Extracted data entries
.....
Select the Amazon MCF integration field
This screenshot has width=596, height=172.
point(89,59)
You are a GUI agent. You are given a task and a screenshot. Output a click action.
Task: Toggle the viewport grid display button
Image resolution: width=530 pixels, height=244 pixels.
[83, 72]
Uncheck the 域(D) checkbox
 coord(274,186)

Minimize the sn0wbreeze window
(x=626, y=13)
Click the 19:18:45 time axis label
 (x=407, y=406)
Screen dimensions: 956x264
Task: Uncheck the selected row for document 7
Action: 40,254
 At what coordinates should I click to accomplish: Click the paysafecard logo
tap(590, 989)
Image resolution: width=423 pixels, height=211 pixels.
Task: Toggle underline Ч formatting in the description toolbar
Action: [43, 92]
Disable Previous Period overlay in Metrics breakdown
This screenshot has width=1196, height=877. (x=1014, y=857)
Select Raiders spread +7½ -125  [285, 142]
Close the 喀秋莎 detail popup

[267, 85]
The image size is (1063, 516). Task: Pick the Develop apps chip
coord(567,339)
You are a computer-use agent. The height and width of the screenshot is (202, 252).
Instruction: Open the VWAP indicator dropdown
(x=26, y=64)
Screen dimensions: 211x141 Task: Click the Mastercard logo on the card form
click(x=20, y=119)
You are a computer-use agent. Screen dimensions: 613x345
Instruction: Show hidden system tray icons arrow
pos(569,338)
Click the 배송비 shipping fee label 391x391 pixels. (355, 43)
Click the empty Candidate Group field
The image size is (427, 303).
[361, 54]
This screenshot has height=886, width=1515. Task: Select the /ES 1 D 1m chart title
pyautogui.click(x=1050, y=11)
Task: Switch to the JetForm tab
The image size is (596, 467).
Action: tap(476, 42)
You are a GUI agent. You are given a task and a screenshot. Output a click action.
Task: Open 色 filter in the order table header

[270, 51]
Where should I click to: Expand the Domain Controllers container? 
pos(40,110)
.....
What to work on —
Lines containing the string "computer" in the entries above should be counted. State that number alone.

Response to the exercise —
2